Discussing the article: "Python, ONNX and MetaTrader 5: Creating a RandomForest model with RobustScaler and PolynomialFeatures data preprocessing"

 

Check out the new article: Python, ONNX and MetaTrader 5: Creating a RandomForest model with RobustScaler and PolynomialFeatures data preprocessing.

In this article, we will create a random forest model in Python, train the model, and save it as an ONNX pipeline with data preprocessing. After that we will use the model in the MetaTrader 5 terminal.

Random Forest is a powerful tool in the machine learning toolkit. To better understand how it works, let's visualize it as a huge group of people coming together and making collective decisions. However, instead of real people, each member in this group is an independent classifier or predictor of the current situation. Within this group, a person is a decision tree capable of making decisions based on certain attributes. When the random forest makes a decision, it uses democracy and voting: each tree expresses its opinion, and the decision is made based on multiple votes.

Random Forest is widely used in a variety of fields, and its flexibility makes it suitable for both classification and regression problems. In a classification task, the model decides which of the predefined classes the current state belongs to. For example, in the financial market, this could mean a decision to buy (class 1) or sell (class 0) an asset based on a variety of indicators.

However, in this article, we will focus on regression problems. Regression in machine learning is an attempt to predict the future numerical values of a time series based on its past values. Instead of classification, where we assign objects to certain classes, in regression we aim to predict specific numbers. This could be, for example, forecasting stock prices, predicting temperature or any other numerical variable.
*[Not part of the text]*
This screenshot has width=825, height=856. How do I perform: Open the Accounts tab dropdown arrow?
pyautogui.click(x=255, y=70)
Author: Yevgeniy Koshtenko

 
One error in the code I found:

future_pr = dataset['<CLOSE>'].iloc[i + rand]
should be:

future_pr = dataset['close'].iloc[i + rand]

Otherwise you will get an error:

File "C:\Python39\lib\site-packages\pandas\core\indexes\base.py", line 3812, in get_loc
    raise KeyError(key) from err
KeyError: '<close>'

 An incorrect column reference in your labelling_relabeling_regression function. I kept getting errors because you try to access the column '<CLOSE>' in your dataset, but pandas is unable to find it because the correct column name is 'close' , not '<CLOSE>' . It's case sensitivity and the additional angle brackets cause pandas to throw a KeyError .
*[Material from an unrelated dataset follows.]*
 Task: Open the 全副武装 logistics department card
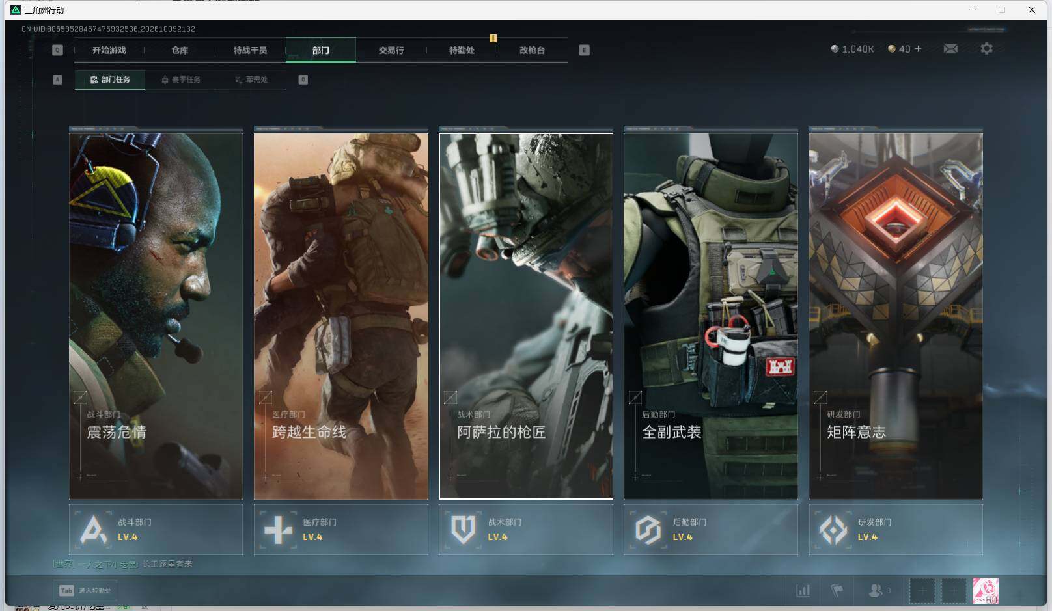point(711,316)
Very simple error but someone else following along could get confused and give up.

Since the rest of your code is using <CLOSE> ... its probably better to just add a line like:

dataset = dataset.rename(columns={'close': '<CLOSE>'})


def labelling_relabeling_regression(dataset, min_value=1, max_value=1):
    dataset = dataset.rename(columns={'close': '<CLOSE>'}) //add this line to make the rest of the code operate smoothly
    future_prices = []

    for i in range(dataset.shape[0] - max_value):
        rand = random.randint(min_value, max_value)
        future_pr = dataset['<CLOSE>'].iloc[i + rand]
        future_prices.append(future_pr)

    dataset = dataset.iloc[:len(future_prices)].copy()
    dataset['future_price'] = future_prices

    return dataset


 
Shashank Rai #:
One bug in the code I found:

should be:

future_pr = dataset['close'].iloc[i + rand ]
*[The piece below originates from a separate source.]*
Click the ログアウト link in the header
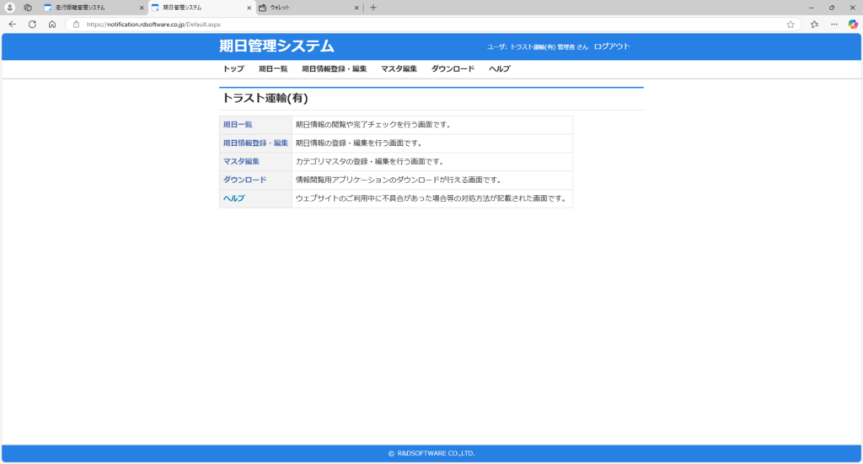This screenshot has width=863, height=464. (612, 46)
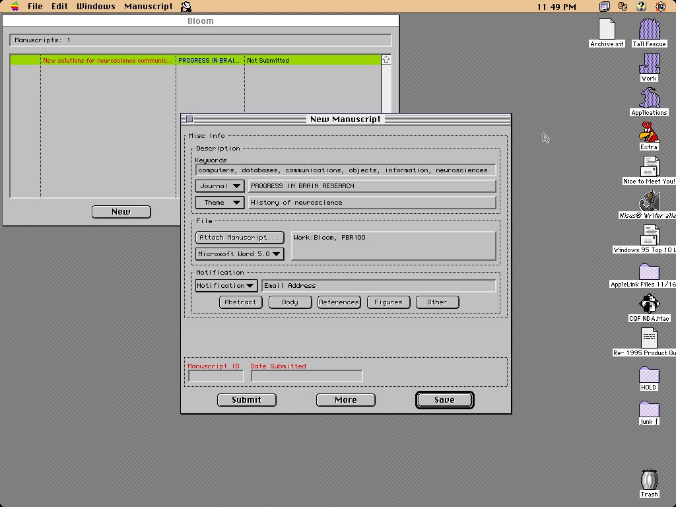This screenshot has height=507, width=676.
Task: Expand the Journal dropdown
Action: [x=220, y=186]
Otherwise you will get an error:

File "C:\Python39\lib\site-packages\pandas\core\indexes\base.py", line 3812, in get_loc
raise KeyError(key) from err
KeyError: '<close> '

Wrong column reference in your labelling_relabelling_regression function. I kept getting errors because you are trying to access the '<CLOSE>' column in your dataset, but pandas can't find it because the correct column name is 'close', not '<CLOSE>'. Because of the case sensitivity and extra angle brackets, pandas throws a KeyError.

A very simple error, but someone else walking by might get confused and give up.

Since the rest of your code uses <CLOSE> ... it's probably best to just add a line such as:

dataset = dataset.rename(columns={'close': '<CLOSE>'})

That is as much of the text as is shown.